We sailed to Shanghai and went from there straight to Peking, where we became the guests of Colonel and Mrs. Robertson, who had gone in with the American troops in the Allied Armies and were quartered in no less a place than the Temple of Heaven. The casual tourist looking now upon that glorious collection of ancestral shrines would find it difficult to believe that they once served as barracks for American soldiers. Most people who visit the Temple of Heaven find in it an atmosphere of peace and serenity such as is achieved by few structures in the world, and to have this deep calm invaded by businesslike “foreign-devil” troops must have ruffled the spirits of the high gods. But the soldiers had to be quartered somewhere and this great, clean, tree-sheltered enclosure in the heart of the Chinese city offered ample space.

Mr. Conger was then our Minister to China, and after spending a few very busy days sightseeing we went to the Legation to visit him. The Legation quarter, which had been laid in ruins during the Boxer troubles, had not yet begun to assume an aspect of orderliness, and many were the evidences of the weeks of horror through which the besieged foreign representatives had lived.

As the Empress Dowager and her court had not yet returned, we hoped to be able to see all the mysteries of the Forbidden City, but order had been restored to a point where it was possible to make the palaces once more “forbidden,” so we were shown only enough to whet our curiosity. But the wonderful walls and the temples, the long, unbelievable streets and the curious life of the people were sufficient to save us from any feeling of disappointment in our visit. At a dinner given for us by our Minister we met a number of men and women who had been through the siege, and I sat next to Sir Robert Hart, of the Imperial Chinese Customs, the most interesting man, perhaps, that the great occidental-oriental cooperation has ever produced.

When we returned to Shanghai on our way down from Peking I was greeted by two cablegrams. It just happened that I opened them in the order of their coming and the first one contained the information that my husband was very ill and said that I had better return at once to Manila, while the second read that he was much better and that there was no cause for alarm. There was no way of getting to Manila for several days, because there were no boats going. So I decided to take a trip up the Yangtse River on the houseboat belonging to the wife of the American Consul. If I had been doing this for pleasure instead of for the purpose of “getting away from myself” I should have enjoyed it exceedingly, but as it was I have but a vague recollection of a very wide and very muddy river; great stretches of clay flats, broken here and there by little clumps of round mounds which I knew were Chinese graves, and bordered by distant, low hills; an occasional quaint grey town with uptilted tile roofs; and a few graceful but dreary-looking pagodas crowning lonesome hilltops. And in addition to all of this there was a seething mass of very dirty and very noisy humanity which kept out of our way and regarded us with anything but friendly looks.

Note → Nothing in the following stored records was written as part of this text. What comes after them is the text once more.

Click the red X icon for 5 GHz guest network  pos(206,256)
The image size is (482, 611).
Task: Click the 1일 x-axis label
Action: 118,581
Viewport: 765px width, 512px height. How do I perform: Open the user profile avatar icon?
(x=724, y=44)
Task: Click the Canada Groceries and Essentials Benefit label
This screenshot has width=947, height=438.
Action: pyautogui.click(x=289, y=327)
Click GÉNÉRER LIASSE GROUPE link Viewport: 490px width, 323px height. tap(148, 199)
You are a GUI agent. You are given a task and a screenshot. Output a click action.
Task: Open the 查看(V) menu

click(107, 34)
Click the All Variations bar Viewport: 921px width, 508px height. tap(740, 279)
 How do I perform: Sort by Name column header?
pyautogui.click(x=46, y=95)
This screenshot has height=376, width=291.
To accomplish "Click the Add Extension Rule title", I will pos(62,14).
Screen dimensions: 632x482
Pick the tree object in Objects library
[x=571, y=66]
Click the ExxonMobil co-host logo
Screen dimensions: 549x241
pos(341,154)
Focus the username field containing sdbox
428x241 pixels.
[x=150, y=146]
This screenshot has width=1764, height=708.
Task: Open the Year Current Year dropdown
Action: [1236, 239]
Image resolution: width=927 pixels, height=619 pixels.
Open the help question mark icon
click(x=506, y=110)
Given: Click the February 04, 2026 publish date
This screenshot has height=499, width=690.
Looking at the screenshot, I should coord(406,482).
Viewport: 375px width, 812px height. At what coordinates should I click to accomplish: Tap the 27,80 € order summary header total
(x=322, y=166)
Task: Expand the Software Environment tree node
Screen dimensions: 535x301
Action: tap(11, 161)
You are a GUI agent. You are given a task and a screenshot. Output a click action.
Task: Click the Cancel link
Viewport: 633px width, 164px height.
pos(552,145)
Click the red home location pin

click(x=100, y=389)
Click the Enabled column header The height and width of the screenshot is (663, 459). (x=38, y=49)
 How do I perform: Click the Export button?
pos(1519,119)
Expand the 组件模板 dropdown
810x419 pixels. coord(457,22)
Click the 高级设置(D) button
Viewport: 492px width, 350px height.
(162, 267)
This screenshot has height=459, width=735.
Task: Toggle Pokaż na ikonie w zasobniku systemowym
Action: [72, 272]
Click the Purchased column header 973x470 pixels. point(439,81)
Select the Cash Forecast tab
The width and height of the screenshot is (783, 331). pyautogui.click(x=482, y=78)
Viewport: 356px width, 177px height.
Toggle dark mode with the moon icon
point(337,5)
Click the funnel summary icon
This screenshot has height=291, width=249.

I had left my husband apparently perfectly well, but I subsequently learned that the night after I left Manila he developed the first symptoms of his illness. It was diagnosed at first as dengue fever, a disease quite common in the Philippines which, though exceedingly disagreeable, is not regarded as dangerous. It was about two weeks before a correct diagnosis was made, and it was then discovered that he was suffering from an abscess which called for a serious emergency operation. He was taken to the First Reserve Army hospital and the operation was performed by Dr. Rhoads, the Army surgeon who afterward became his aide when he was President.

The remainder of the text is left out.